Se chiedete a qualsiasi persona che abbia più di quarant’anni che cosa stava facendo l’11 settembre 2001, mentre venivano attaccate e distrutte le Torri Gemelle a New York, sicuramente vi risponderà con un ricordo nitido e con dei dettagli precisi. Si tratta di momenti che sono impressi indelebilmente nella nostra memoria e nella nostra mente.

Non può che essere così per Maria Teresa Cometto e Glauco Maggi, autori di Da Giuliani a Mamdani, New York 25 anni dopo l’11 settembre. Giornalisti rispettivamente de Il Corriere della Sera e de La Stampa che, vivendo ad alcune centinaia di metri dal luogo di quell’immane tragedia, ebbero modo di esserne testimoni diretti e cronisti. Nel loro libro Maria Teresa e Glauco raccontano la vita della città in questi anni in parallelo con la loro vita, il dolore, la sua elaborazione, la reazione e la ripartenza, ma soprattutto ci consegnano un’analisi in corpore vivo di una città che da quel giorno, dopo aver contato le vittime (non tutte ancora hanno un nome) immediate degli attacchi di quei giorni e pagando in termini di migliaia di altri caduti gli effetti successivi delle esplosioni sulla salute, si è rialzata, ha ripreso il suo cammino e il suo posto a livello mondiale.

Dati elencati -
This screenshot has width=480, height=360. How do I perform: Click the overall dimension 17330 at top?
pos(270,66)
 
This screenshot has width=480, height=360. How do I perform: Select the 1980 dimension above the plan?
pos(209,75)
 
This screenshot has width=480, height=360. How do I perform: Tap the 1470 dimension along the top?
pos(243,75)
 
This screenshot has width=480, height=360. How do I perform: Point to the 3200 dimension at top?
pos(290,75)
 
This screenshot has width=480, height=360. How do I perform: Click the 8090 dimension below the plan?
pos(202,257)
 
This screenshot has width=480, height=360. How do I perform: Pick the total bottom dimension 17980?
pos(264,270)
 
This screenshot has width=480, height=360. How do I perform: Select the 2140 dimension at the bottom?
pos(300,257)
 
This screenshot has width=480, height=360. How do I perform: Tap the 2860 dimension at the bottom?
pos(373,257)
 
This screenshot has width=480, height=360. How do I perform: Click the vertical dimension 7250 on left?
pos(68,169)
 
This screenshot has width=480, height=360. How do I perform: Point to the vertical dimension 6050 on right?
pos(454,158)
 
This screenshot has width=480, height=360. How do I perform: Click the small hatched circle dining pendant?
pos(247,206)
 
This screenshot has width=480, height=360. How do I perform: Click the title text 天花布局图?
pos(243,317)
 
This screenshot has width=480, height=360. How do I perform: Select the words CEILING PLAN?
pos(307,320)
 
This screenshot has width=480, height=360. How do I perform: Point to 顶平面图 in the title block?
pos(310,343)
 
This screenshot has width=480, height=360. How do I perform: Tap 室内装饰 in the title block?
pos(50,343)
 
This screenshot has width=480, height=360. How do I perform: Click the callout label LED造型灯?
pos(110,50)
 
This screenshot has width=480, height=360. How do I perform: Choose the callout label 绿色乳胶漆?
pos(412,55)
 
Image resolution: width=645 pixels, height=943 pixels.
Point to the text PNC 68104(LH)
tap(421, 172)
==
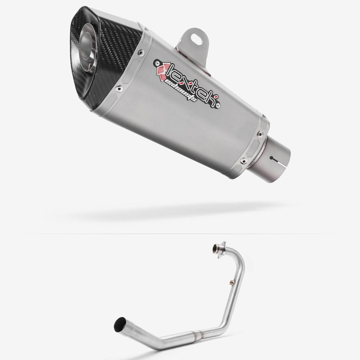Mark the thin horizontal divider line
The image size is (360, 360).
==
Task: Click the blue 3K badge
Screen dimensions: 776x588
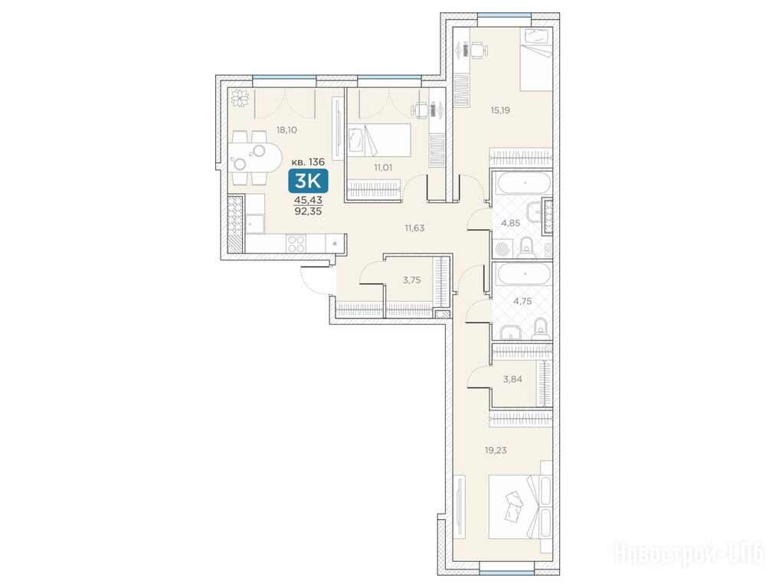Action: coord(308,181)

Consegna -
Per quali testate lavorano Maria Teresa Cometto e Glauco Maggi, secondo l'estratto del documento?

Soluzione -
Rispettivamente per Il Corriere della Sera e per La Stampa.